### Task to complete
Please pull out the lines of the material from the one containing "Toggle the green" through the one containing "The width and height of the screenshot is (681, 597).", both included, and reproduce them verbatim without the pictures.

### Data supplied
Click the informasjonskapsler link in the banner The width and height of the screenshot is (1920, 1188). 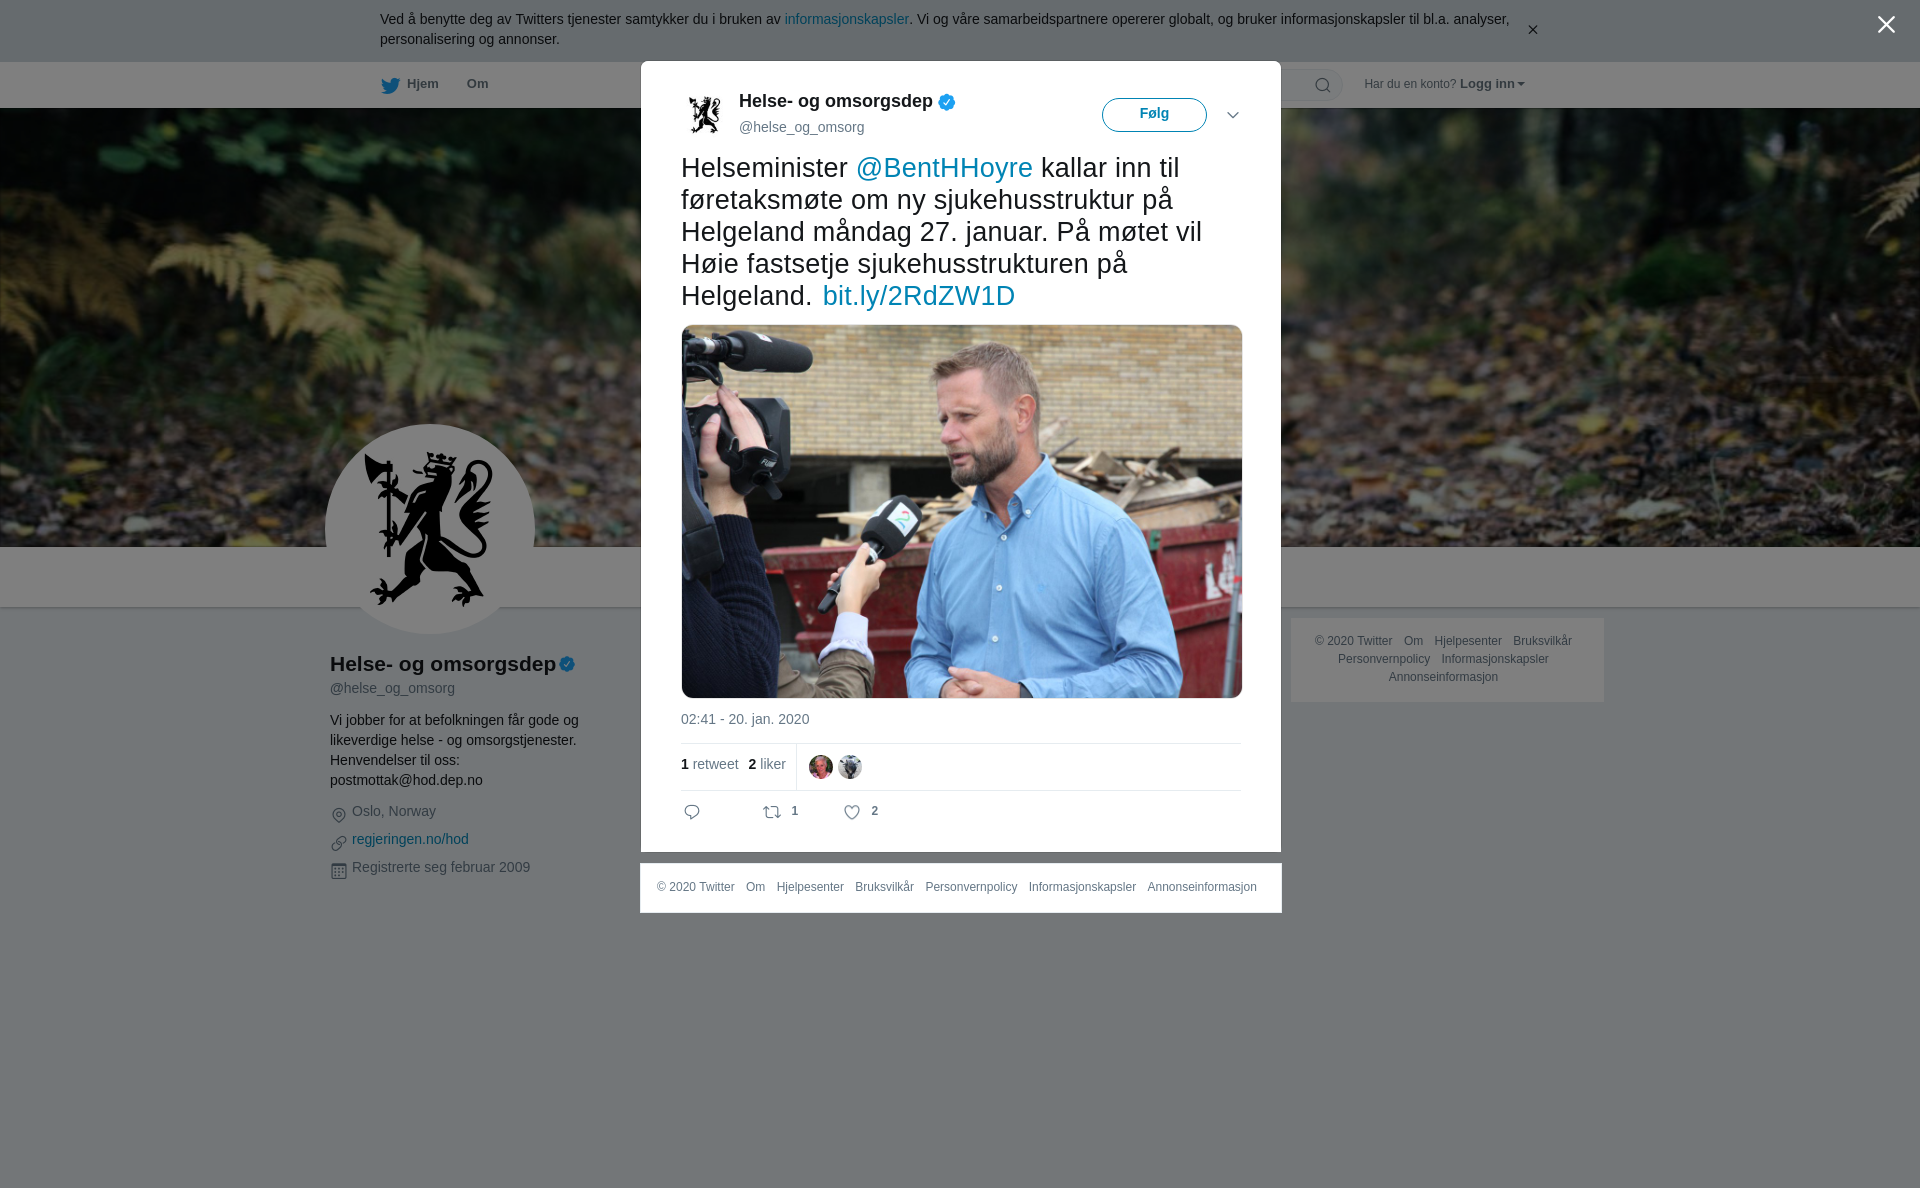point(846,19)
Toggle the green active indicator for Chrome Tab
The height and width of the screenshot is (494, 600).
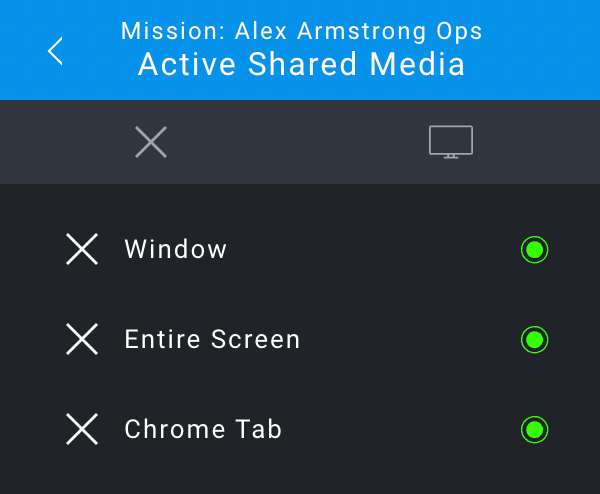click(535, 429)
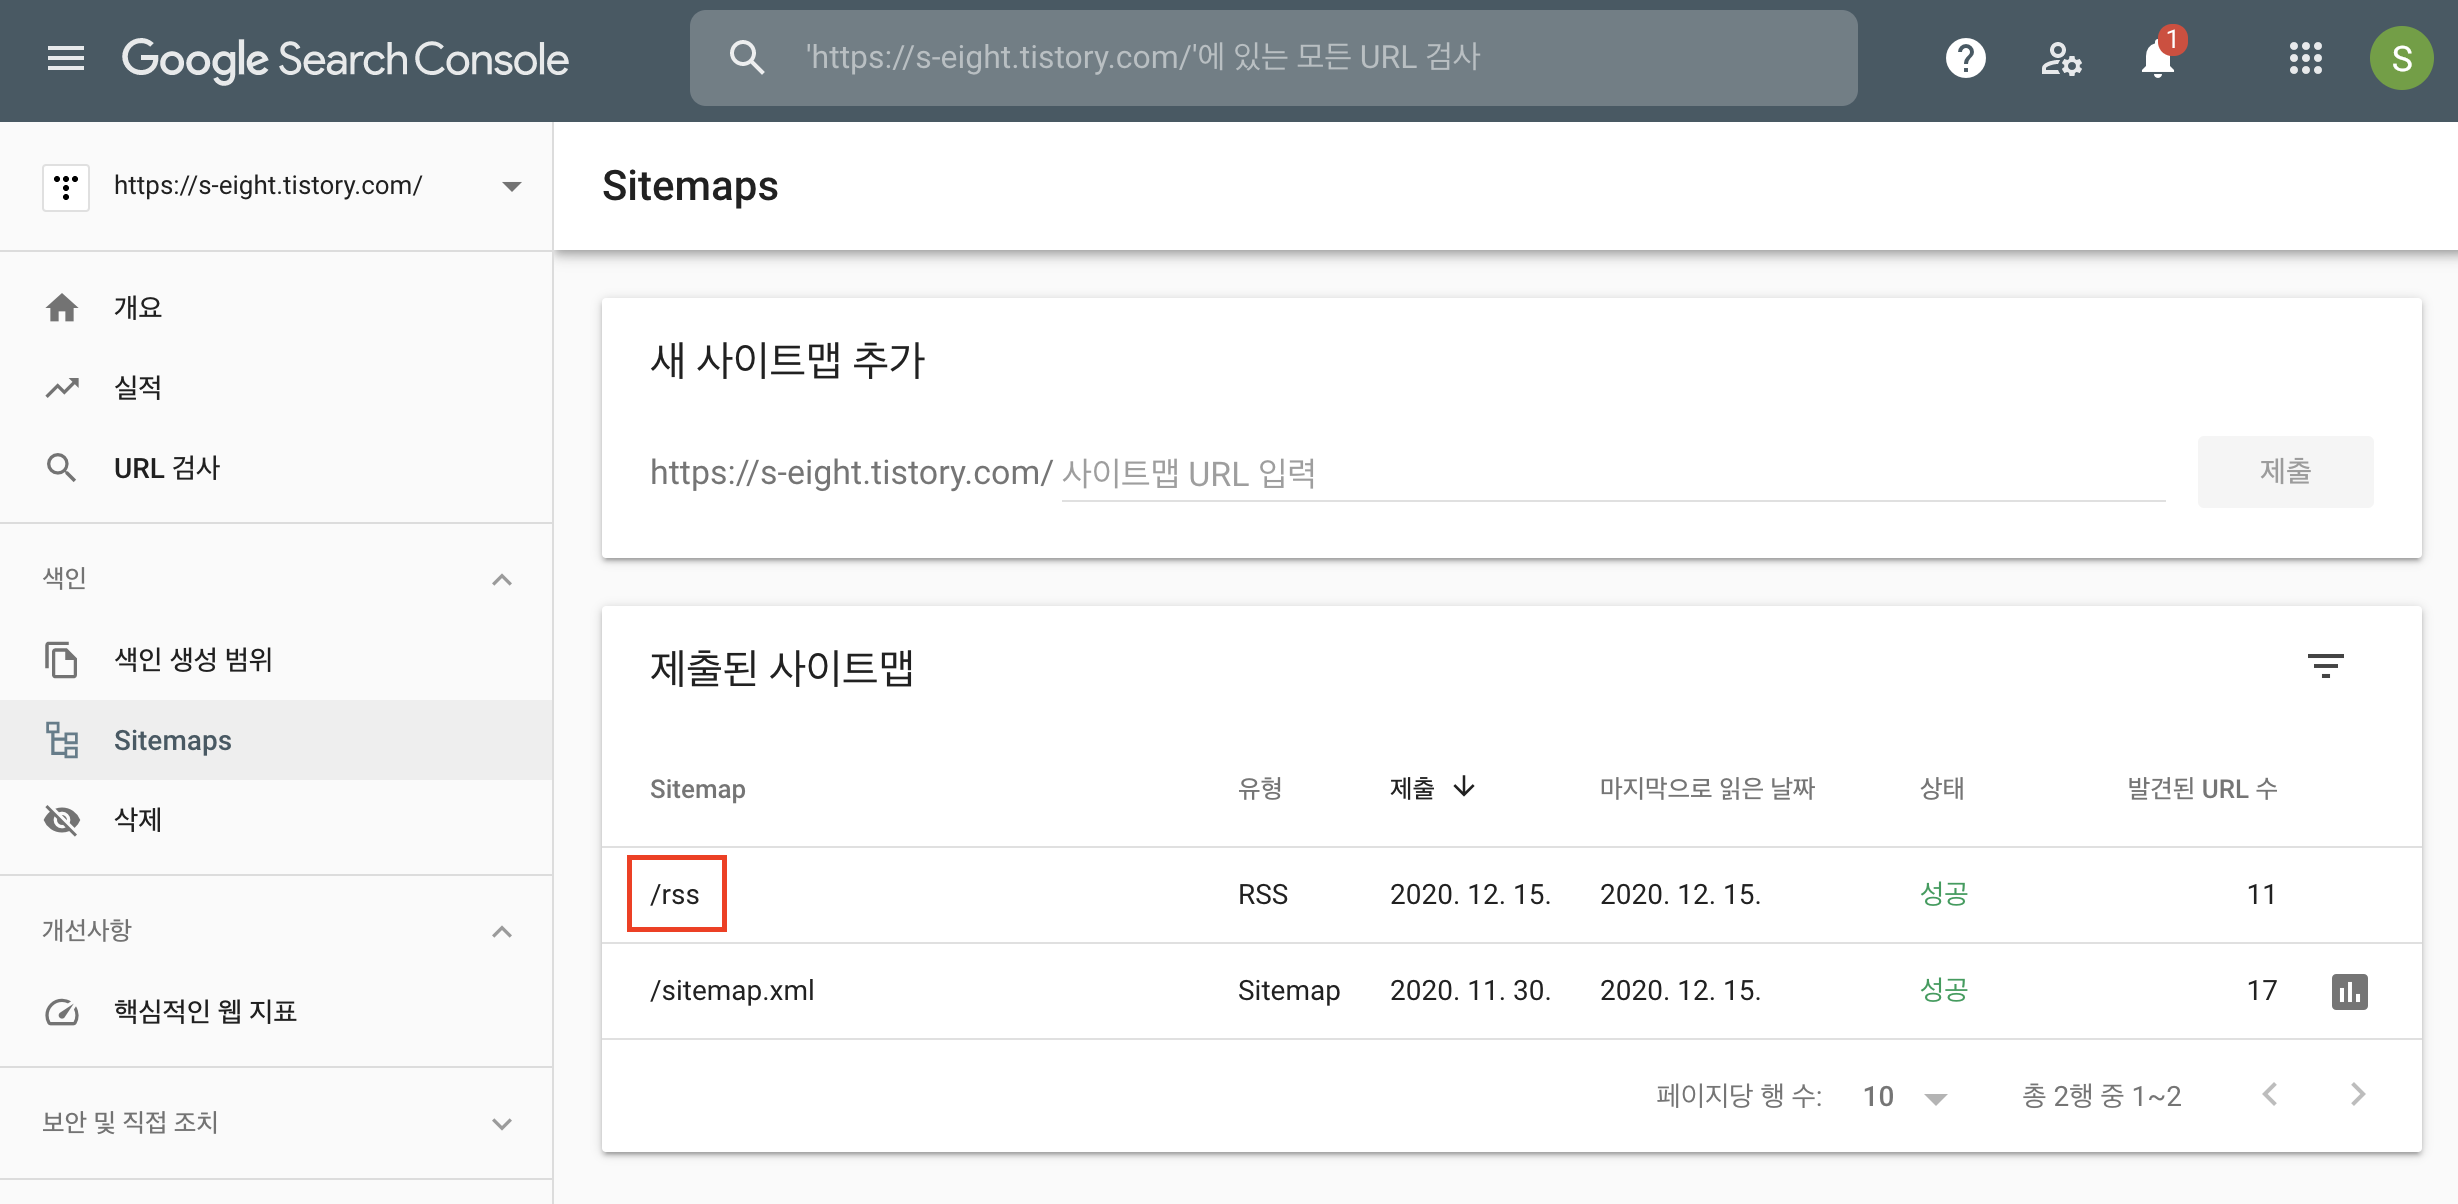Open the /rss sitemap entry
Viewport: 2458px width, 1204px height.
676,894
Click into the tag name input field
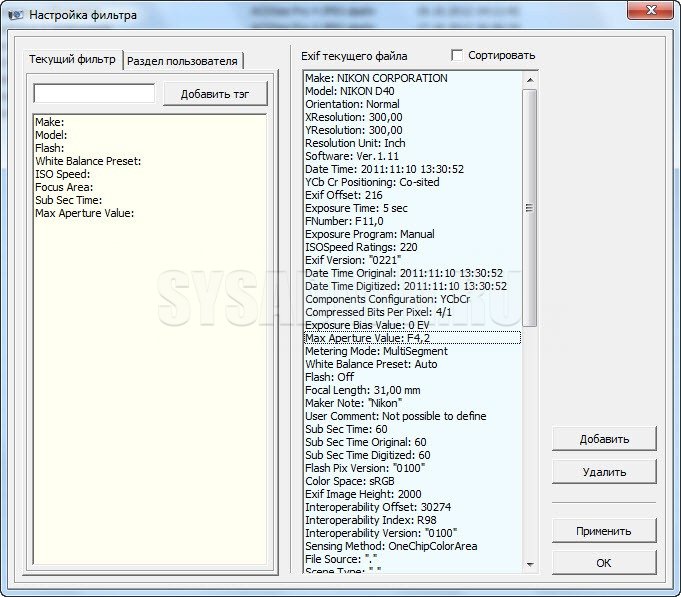The width and height of the screenshot is (681, 597). (x=94, y=93)
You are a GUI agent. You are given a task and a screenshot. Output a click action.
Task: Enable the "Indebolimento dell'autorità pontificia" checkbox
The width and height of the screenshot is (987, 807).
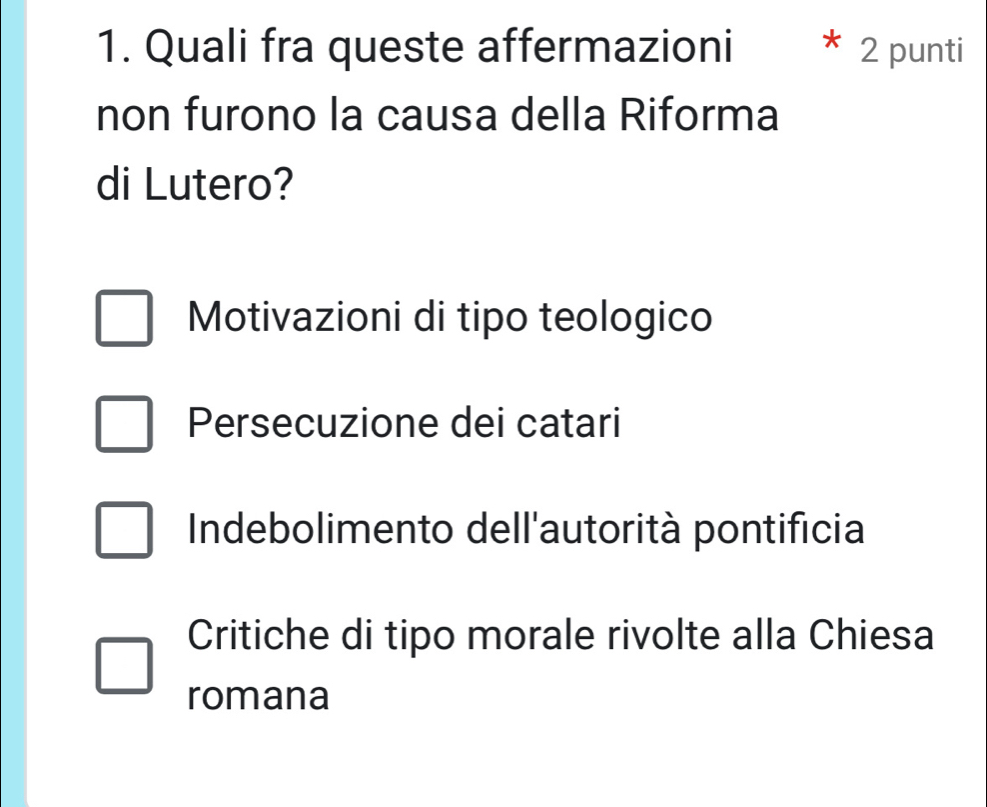coord(125,530)
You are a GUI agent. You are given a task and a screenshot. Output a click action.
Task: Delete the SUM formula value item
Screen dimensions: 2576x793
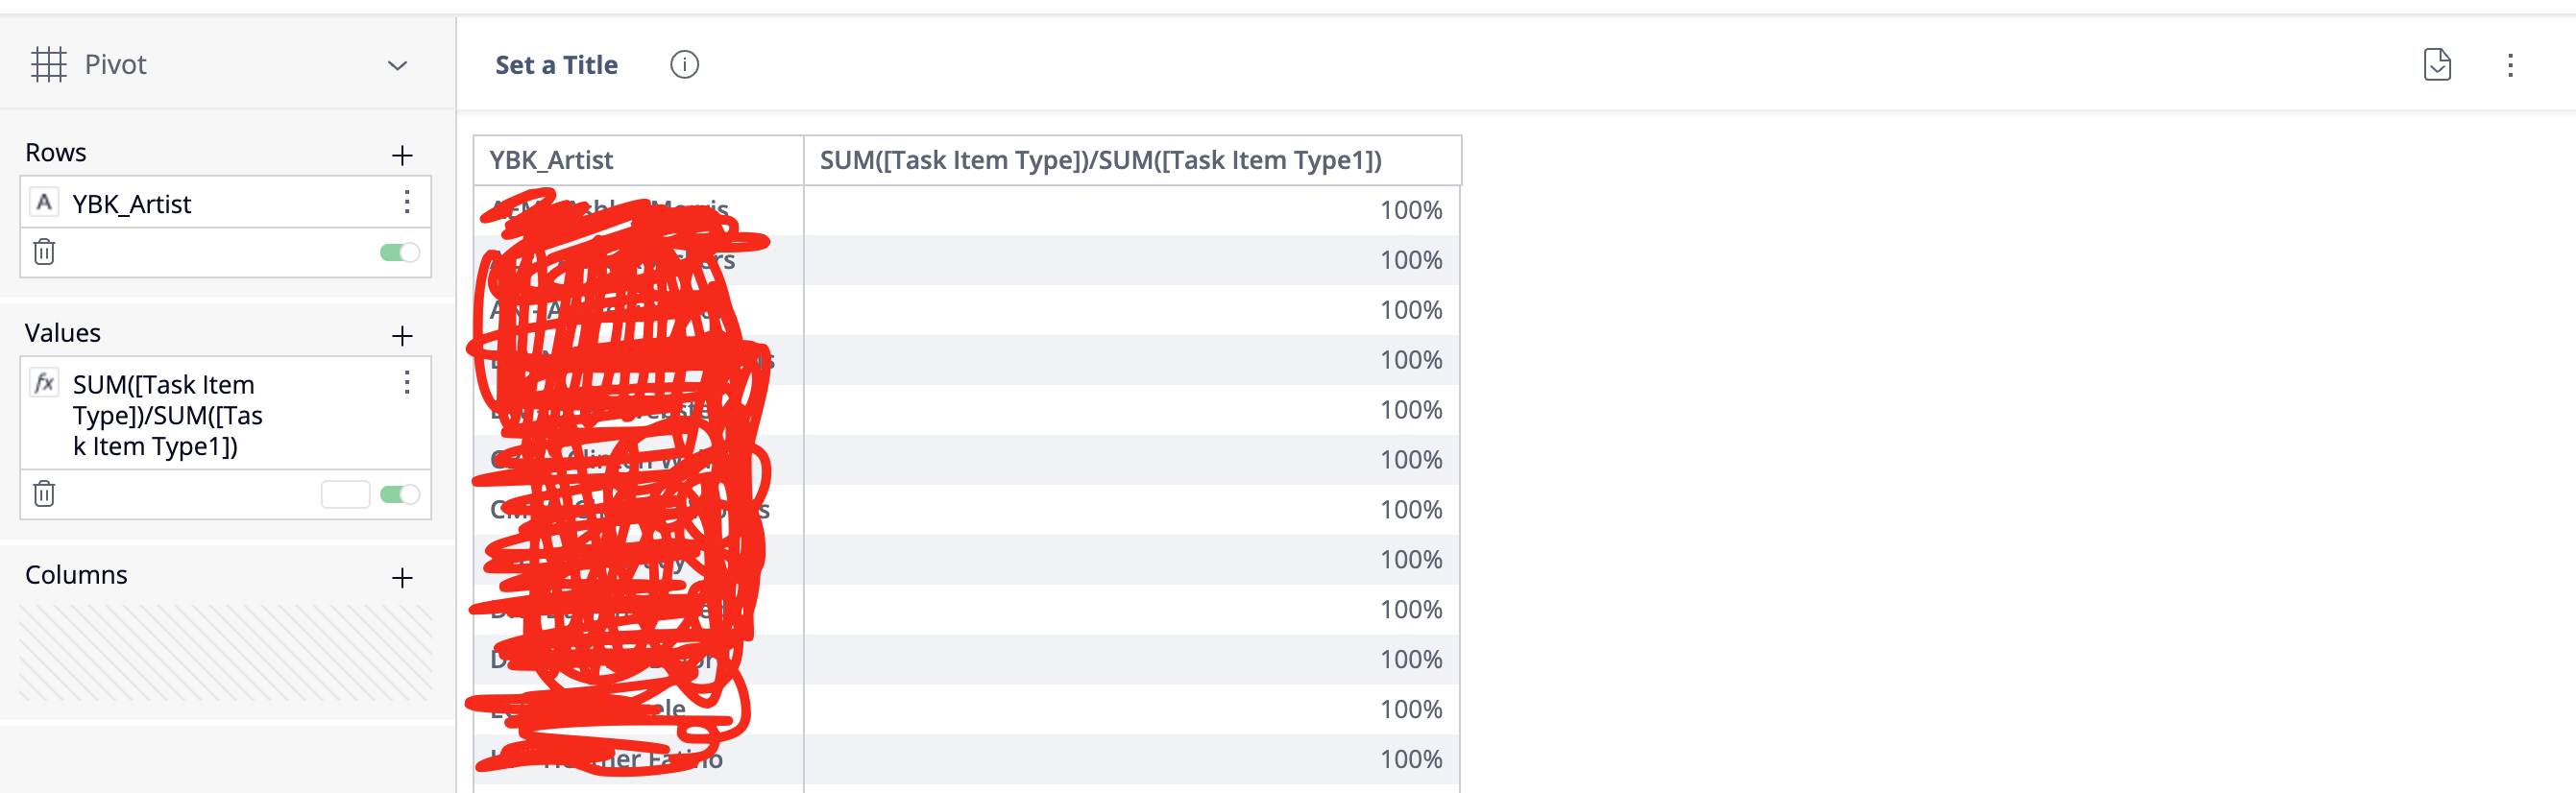coord(44,494)
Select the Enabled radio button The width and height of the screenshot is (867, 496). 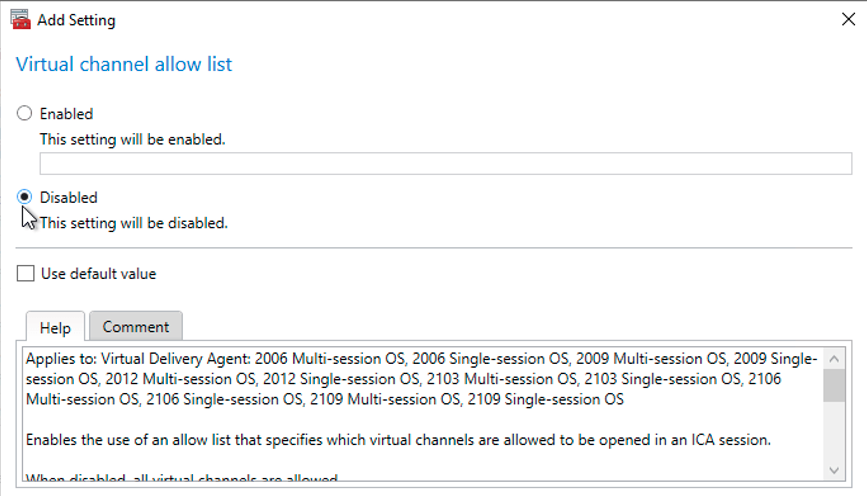coord(25,114)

### Output of the task
Toggle the green active indicator for Chrome Tab
The height and width of the screenshot is (494, 600).
click(535, 429)
Open the /rss sitemap entry
Viewport: 2458px width, 1204px height.
676,894
Click into the tag name input field
The width and height of the screenshot is (681, 597). (x=94, y=93)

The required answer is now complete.